Problem description. The expected reply is all of the data, returned exactly.

Supplied data.
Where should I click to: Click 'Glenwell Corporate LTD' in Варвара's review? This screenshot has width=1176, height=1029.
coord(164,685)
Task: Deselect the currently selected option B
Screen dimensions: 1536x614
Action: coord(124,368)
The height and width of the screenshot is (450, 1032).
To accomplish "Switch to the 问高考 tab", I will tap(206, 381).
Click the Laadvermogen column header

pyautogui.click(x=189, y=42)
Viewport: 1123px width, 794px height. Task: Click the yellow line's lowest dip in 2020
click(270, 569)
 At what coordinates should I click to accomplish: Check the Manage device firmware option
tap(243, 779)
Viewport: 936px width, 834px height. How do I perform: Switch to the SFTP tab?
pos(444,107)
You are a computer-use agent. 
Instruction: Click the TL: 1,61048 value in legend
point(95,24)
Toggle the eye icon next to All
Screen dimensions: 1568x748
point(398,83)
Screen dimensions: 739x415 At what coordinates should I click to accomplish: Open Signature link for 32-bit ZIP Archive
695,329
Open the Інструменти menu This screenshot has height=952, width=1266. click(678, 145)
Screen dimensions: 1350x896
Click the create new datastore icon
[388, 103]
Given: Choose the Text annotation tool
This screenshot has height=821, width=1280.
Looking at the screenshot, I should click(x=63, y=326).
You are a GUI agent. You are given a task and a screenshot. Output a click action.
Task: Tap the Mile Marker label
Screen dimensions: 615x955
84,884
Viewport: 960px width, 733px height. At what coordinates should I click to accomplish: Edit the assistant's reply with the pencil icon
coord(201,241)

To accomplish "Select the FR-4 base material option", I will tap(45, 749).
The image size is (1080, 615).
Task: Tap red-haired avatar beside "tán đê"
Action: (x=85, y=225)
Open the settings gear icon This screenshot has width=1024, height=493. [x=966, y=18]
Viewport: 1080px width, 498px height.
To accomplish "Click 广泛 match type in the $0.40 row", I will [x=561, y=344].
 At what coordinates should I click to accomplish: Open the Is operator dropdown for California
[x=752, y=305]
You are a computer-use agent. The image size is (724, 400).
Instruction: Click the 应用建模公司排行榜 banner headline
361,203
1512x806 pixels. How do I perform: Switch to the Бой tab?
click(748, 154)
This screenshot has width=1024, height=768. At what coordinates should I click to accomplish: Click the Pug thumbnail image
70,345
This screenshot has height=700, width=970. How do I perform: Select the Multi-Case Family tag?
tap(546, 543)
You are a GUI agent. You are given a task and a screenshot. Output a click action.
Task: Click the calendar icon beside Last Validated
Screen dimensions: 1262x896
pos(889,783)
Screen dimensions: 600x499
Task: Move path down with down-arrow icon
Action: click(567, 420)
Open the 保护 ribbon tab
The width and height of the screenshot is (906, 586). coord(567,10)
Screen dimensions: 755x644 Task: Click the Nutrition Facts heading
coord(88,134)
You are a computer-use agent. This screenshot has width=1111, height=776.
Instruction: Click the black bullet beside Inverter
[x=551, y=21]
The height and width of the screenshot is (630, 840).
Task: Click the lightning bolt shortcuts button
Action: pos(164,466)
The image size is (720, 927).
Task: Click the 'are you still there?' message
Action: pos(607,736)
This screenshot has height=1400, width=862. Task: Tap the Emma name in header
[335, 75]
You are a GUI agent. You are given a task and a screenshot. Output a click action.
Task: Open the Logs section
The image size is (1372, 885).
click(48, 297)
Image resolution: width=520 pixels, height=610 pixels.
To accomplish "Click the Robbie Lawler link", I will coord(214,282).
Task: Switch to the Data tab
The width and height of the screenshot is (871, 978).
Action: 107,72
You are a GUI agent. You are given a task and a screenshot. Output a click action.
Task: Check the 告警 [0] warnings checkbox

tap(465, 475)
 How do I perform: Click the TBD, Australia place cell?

Solved problem.
Where should I click to: Click 'Glenwell Corporate LTD' in Варвара's review? This screenshot has width=1176, height=1029.
coord(164,685)
Task: Deselect the currently selected option B
Screen dimensions: 1536x614
Action: coord(124,368)
The height and width of the screenshot is (450, 1032).
To accomplish "Switch to the 问高考 tab", I will tap(206, 381).
Click the Laadvermogen column header

pyautogui.click(x=189, y=42)
Viewport: 1123px width, 794px height. Task: Click the yellow line's lowest dip in 2020
click(270, 569)
 At what coordinates should I click to accomplish: Check the Manage device firmware option
tap(243, 779)
Viewport: 936px width, 834px height. How do I perform: Switch to the SFTP tab?
pos(444,107)
You are a computer-use agent. 
Instruction: Click the TL: 1,61048 value in legend
point(95,24)
Toggle the eye icon next to All
Screen dimensions: 1568x748
point(398,83)
Screen dimensions: 739x415 At what coordinates should I click to accomplish: Open Signature link for 32-bit ZIP Archive
695,329
Open the Інструменти menu This screenshot has height=952, width=1266. click(678, 145)
Screen dimensions: 1350x896
Click the create new datastore icon
[388, 103]
Given: Choose the Text annotation tool
This screenshot has height=821, width=1280.
Looking at the screenshot, I should click(x=63, y=326).
You are a GUI agent. You are given a task and a screenshot. Output a click action.
Task: Tap the Mile Marker label
Screen dimensions: 615x955
84,884
Viewport: 960px width, 733px height. At what coordinates should I click to accomplish: Edit the assistant's reply with the pencil icon
coord(201,241)

To accomplish "Select the FR-4 base material option", I will tap(45, 749).
The image size is (1080, 615).
Task: Tap red-haired avatar beside "tán đê"
Action: (x=85, y=225)
Open the settings gear icon This screenshot has width=1024, height=493. [x=966, y=18]
Viewport: 1080px width, 498px height.
To accomplish "Click 广泛 match type in the $0.40 row", I will [x=561, y=344].
 At what coordinates should I click to accomplish: Open the Is operator dropdown for California
[x=752, y=305]
You are a computer-use agent. The image size is (724, 400).
Instruction: Click the 应用建模公司排行榜 banner headline
361,203
1512x806 pixels. How do I perform: Switch to the Бой tab?
click(748, 154)
This screenshot has width=1024, height=768. At what coordinates should I click to accomplish: Click the Pug thumbnail image
70,345
This screenshot has height=700, width=970. How do I perform: Select the Multi-Case Family tag?
tap(546, 543)
You are a GUI agent. You are given a task and a screenshot. Output a click action.
Task: Click the calendar icon beside Last Validated
Screen dimensions: 1262x896
pos(889,783)
Screen dimensions: 600x499
Task: Move path down with down-arrow icon
Action: click(567, 420)
Open the 保护 ribbon tab
The width and height of the screenshot is (906, 586). coord(567,10)
Screen dimensions: 755x644 Task: Click the Nutrition Facts heading
coord(88,134)
You are a computer-use agent. This screenshot has width=1111, height=776.
Instruction: Click the black bullet beside Inverter
[x=551, y=21]
The height and width of the screenshot is (630, 840).
Task: Click the lightning bolt shortcuts button
Action: pos(164,466)
The image size is (720, 927).
Task: Click the 'are you still there?' message
Action: pos(607,736)
This screenshot has height=1400, width=862. Task: Tap the Emma name in header
[335, 75]
You are a GUI agent. You are given a task and a screenshot. Output a click action.
Task: Open the Logs section
The image size is (1372, 885).
click(48, 297)
Image resolution: width=520 pixels, height=610 pixels.
To accomplish "Click the Robbie Lawler link", I will coord(214,282).
Task: Switch to the Data tab
The width and height of the screenshot is (871, 978).
Action: 107,72
You are a GUI agent. You are given a task and a screenshot. Output a click action.
Task: Check the 告警 [0] warnings checkbox

tap(465, 475)
 How do I perform: Click the TBD, Australia place cell?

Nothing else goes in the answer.